What the exercise asks:
Please return each entry that follows exactly as written, and keep the pictures out.

Materials provided:
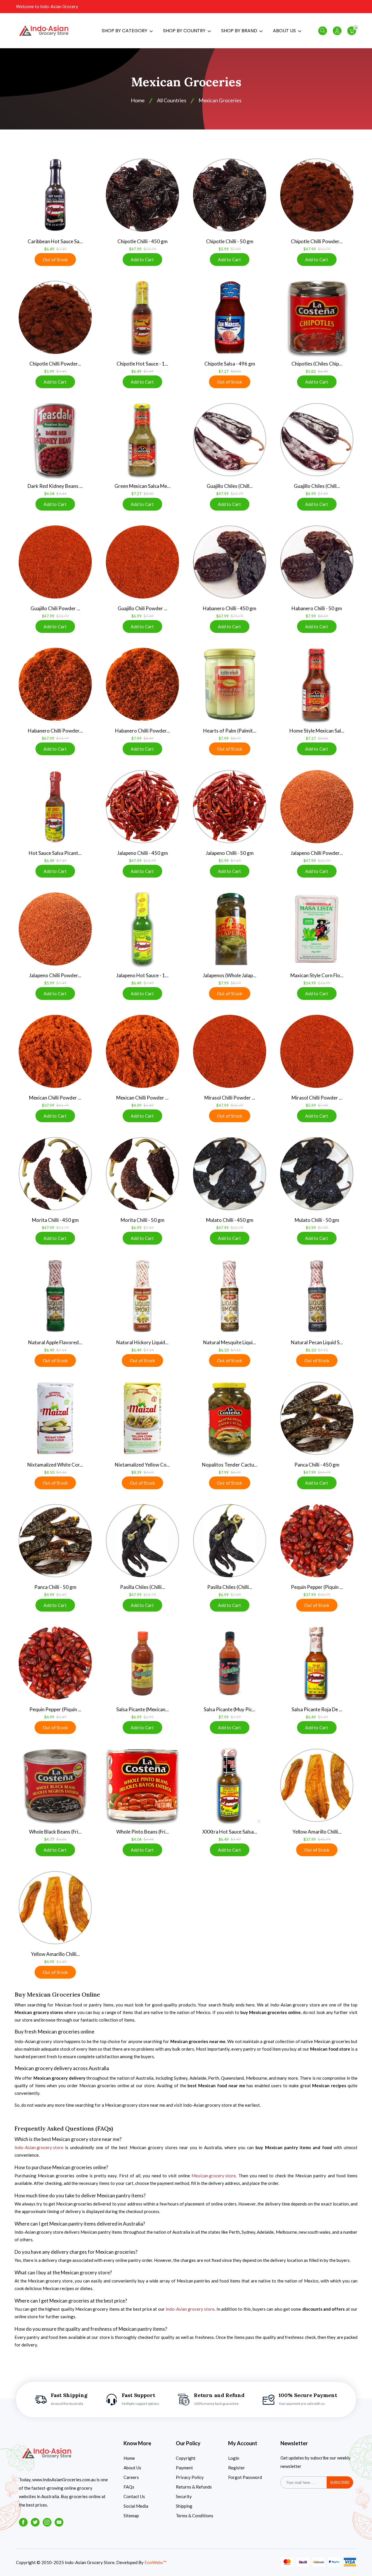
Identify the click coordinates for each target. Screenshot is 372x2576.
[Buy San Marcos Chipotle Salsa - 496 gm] (229, 317)
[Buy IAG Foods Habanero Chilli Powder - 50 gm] (142, 684)
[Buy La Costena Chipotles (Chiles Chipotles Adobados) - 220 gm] (317, 317)
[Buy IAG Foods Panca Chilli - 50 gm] (55, 1540)
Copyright (186, 2458)
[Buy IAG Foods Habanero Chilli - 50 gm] (317, 562)
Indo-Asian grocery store (39, 2147)
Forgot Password (245, 2477)
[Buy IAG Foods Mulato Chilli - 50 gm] (317, 1173)
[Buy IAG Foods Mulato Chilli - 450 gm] (229, 1173)
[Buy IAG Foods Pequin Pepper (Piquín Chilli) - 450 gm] (317, 1540)
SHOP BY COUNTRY (185, 30)
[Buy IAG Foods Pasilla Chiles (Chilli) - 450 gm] (142, 1540)
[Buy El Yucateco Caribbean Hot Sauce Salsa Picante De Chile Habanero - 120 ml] (55, 195)
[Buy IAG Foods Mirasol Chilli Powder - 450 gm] (229, 1051)
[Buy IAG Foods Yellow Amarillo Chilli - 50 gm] (55, 1907)
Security (184, 2496)
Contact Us (134, 2496)
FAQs (129, 2486)
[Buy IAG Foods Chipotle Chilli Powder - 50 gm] (55, 317)
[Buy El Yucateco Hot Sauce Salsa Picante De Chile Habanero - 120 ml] (55, 806)
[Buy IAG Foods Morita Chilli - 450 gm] (55, 1173)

Answer space:
Identify the click coordinates for each target. Screenshot is 372x2576.
[Buy San Marcos Chipotle Salsa - 496 gm] (229, 317)
[Buy IAG Foods Habanero Chilli Powder - 50 gm] (142, 684)
[Buy La Costena Chipotles (Chiles Chipotles Adobados) - 220 gm] (317, 317)
[Buy IAG Foods Panca Chilli - 50 gm] (55, 1540)
Copyright (186, 2458)
[Buy IAG Foods Habanero Chilli - 50 gm] (317, 562)
Indo-Asian grocery store (39, 2147)
Forgot Password (245, 2477)
[Buy IAG Foods Mulato Chilli - 50 gm] (317, 1173)
[Buy IAG Foods Mulato Chilli - 450 gm] (229, 1173)
[Buy IAG Foods Pequin Pepper (Piquín Chilli) - 450 gm] (317, 1540)
SHOP BY COUNTRY (185, 30)
[Buy IAG Foods Pasilla Chiles (Chilli) - 450 gm] (142, 1540)
[Buy El Yucateco Caribbean Hot Sauce Salsa Picante De Chile Habanero - 120 ml] (55, 195)
[Buy IAG Foods Mirasol Chilli Powder - 450 gm] (229, 1051)
[Buy IAG Foods Yellow Amarillo Chilli - 50 gm] (55, 1907)
Security (184, 2496)
Contact Us (134, 2496)
FAQs (129, 2486)
[Buy IAG Foods Chipotle Chilli Powder - 50 gm] (55, 317)
[Buy El Yucateco Hot Sauce Salsa Picante De Chile Habanero - 120 ml] (55, 806)
[Buy IAG Foods Morita Chilli - 450 gm] (55, 1173)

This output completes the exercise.